▼
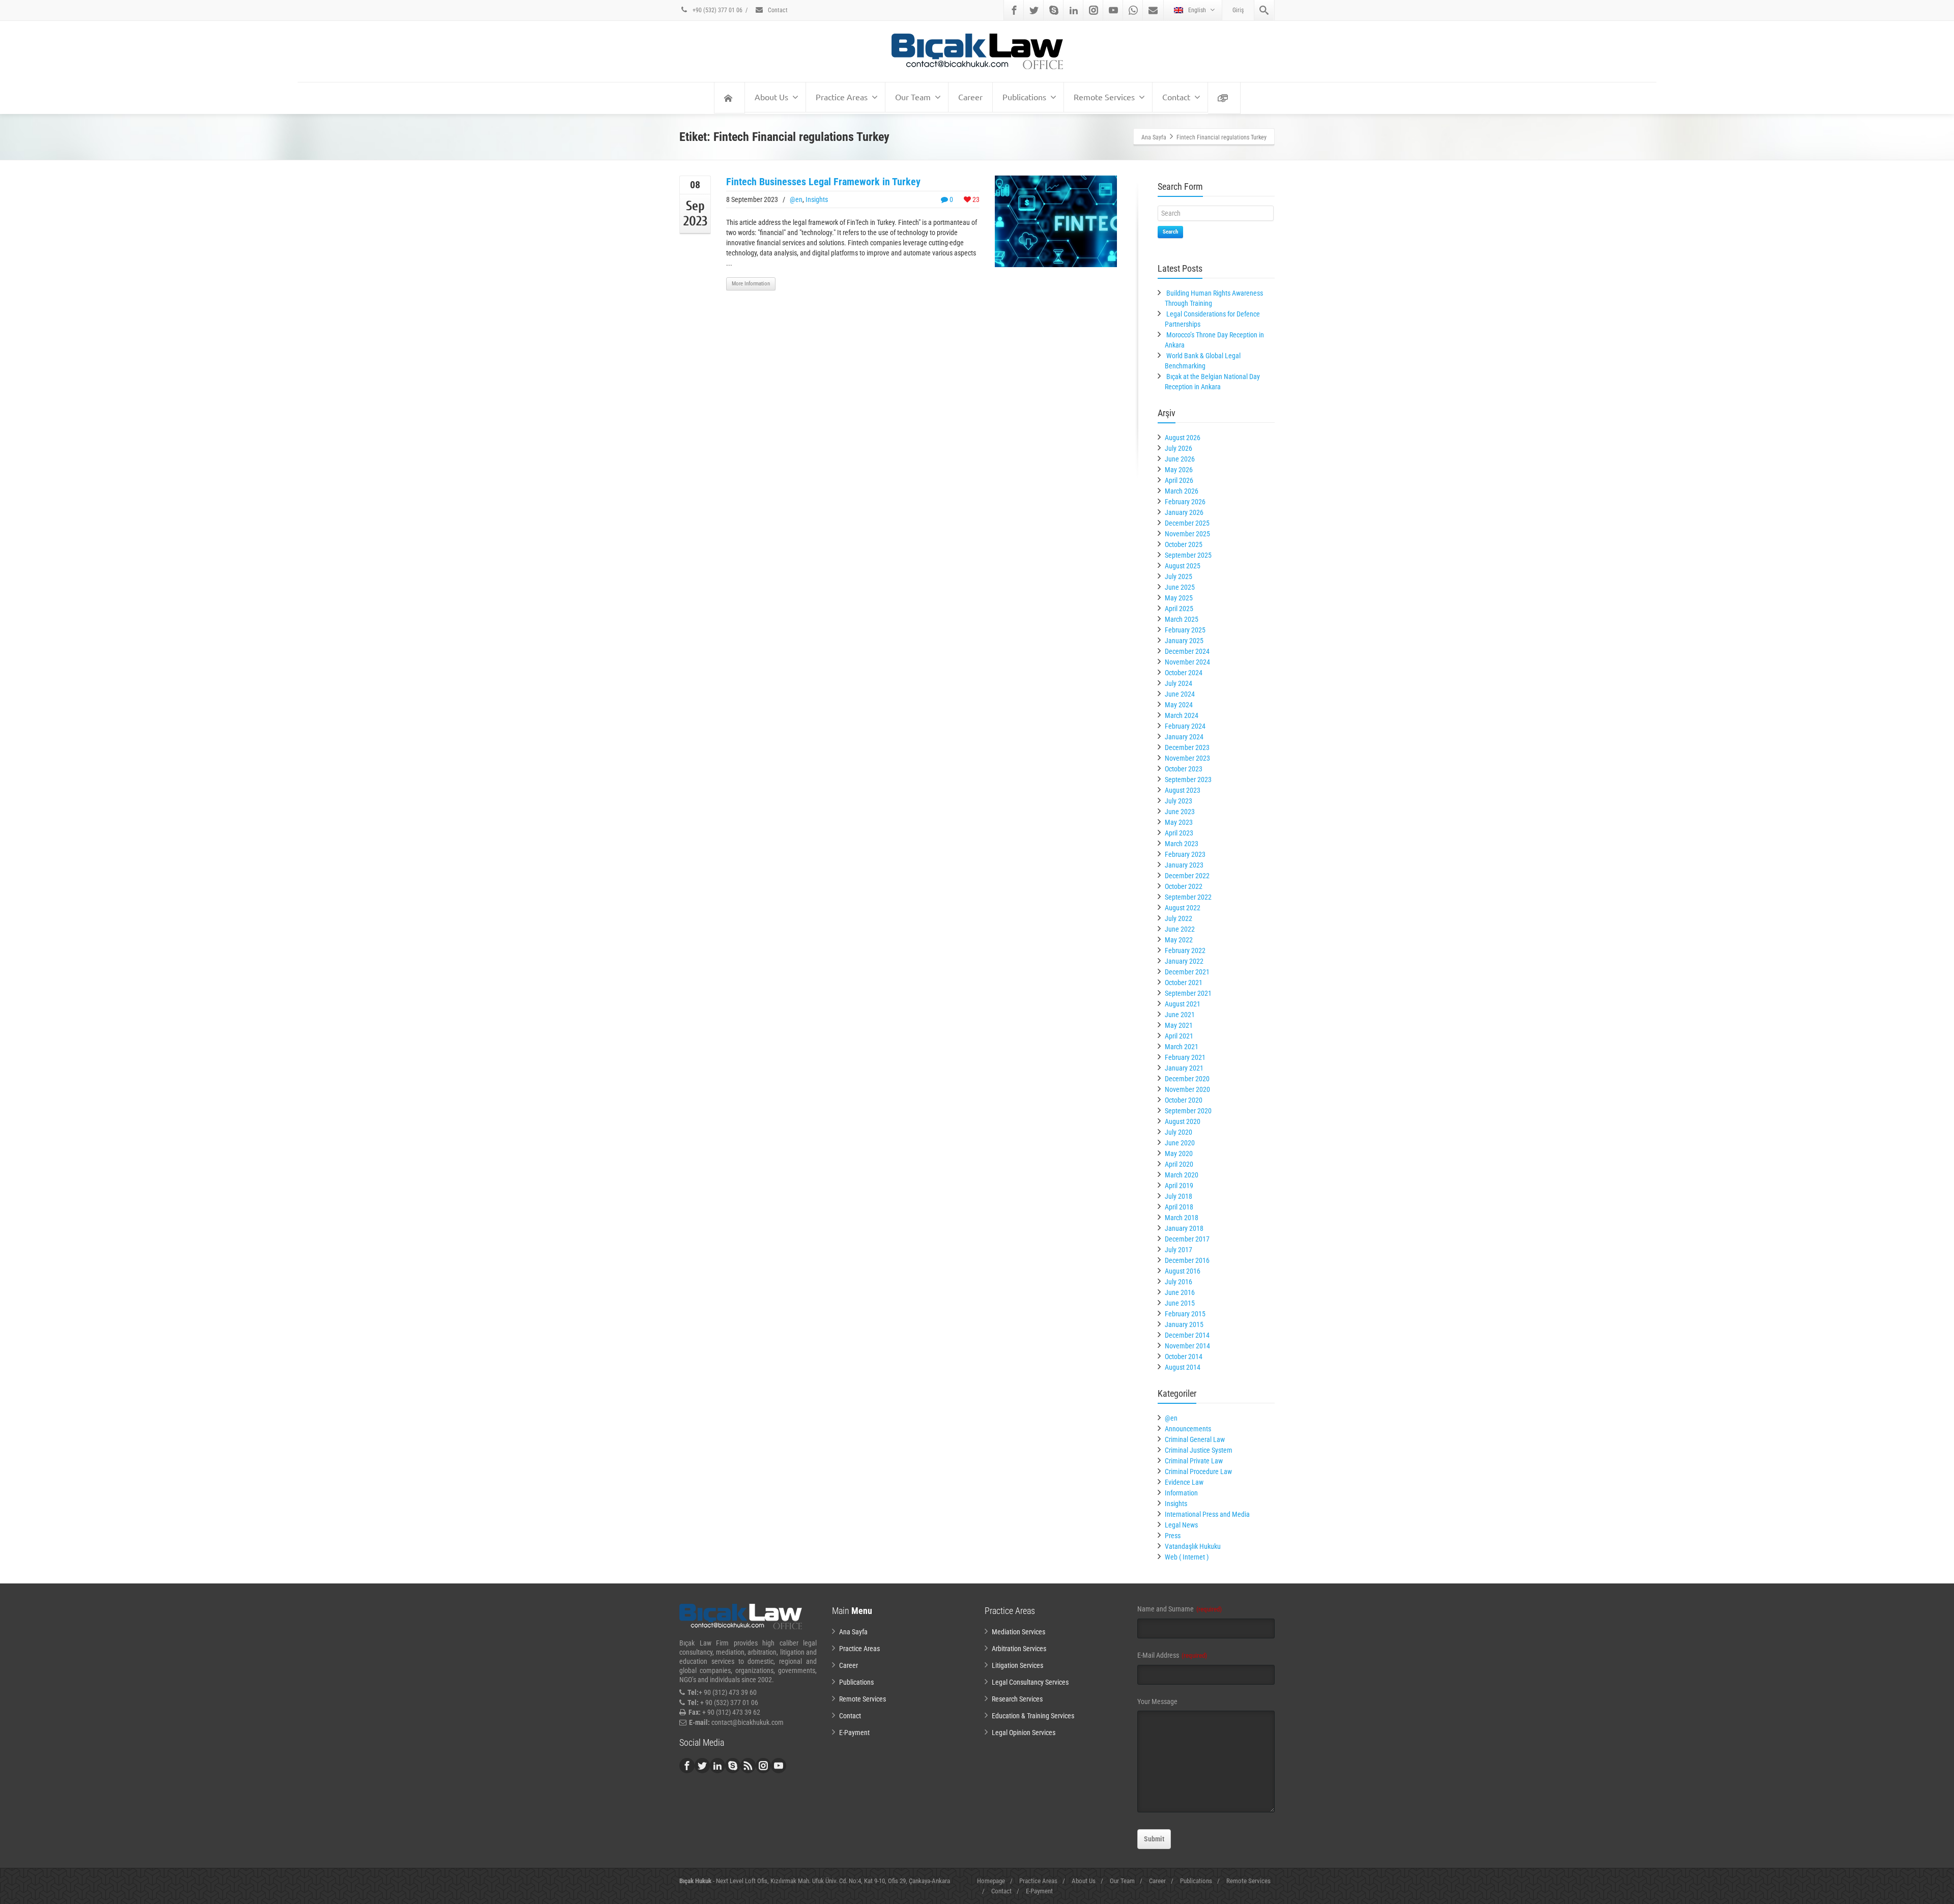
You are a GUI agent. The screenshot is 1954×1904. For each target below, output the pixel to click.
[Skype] (1054, 10)
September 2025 (1188, 555)
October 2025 (1183, 544)
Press (1173, 1536)
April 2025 (1179, 608)
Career (970, 97)
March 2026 (1181, 491)
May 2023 (1179, 822)
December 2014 (1187, 1335)
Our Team (913, 97)
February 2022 (1185, 950)
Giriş (1238, 10)
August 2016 (1182, 1271)
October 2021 (1183, 982)
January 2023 (1184, 865)
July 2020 (1178, 1132)
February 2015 (1185, 1314)
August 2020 (1182, 1121)
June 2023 (1180, 811)
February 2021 (1185, 1057)
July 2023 (1178, 801)
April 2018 (1179, 1207)
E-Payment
▲
WORK ITEM: All the material above should be written out exactly, with images omitted.

EXPECTED OUTPUT:
You are a GUI agent. The screenshot is 1954×1904. For each target below, output the pixel to click.
[Skype] (1054, 10)
September 2025 (1188, 555)
October 2025 (1183, 544)
Press (1173, 1536)
April 2025 (1179, 608)
Career (970, 97)
March 2026 (1181, 491)
May 2023 (1179, 822)
December 2014 (1187, 1335)
Our Team (913, 97)
February 2022 (1185, 950)
Giriş (1238, 10)
August 2016 (1182, 1271)
October 2021 (1183, 982)
January 2023 (1184, 865)
July 2020 (1178, 1132)
February 2015 (1185, 1314)
August 2020 (1182, 1121)
June 2023 (1180, 811)
February 2021 (1185, 1057)
July 2023 (1178, 801)
April 2018 (1179, 1207)
E-Payment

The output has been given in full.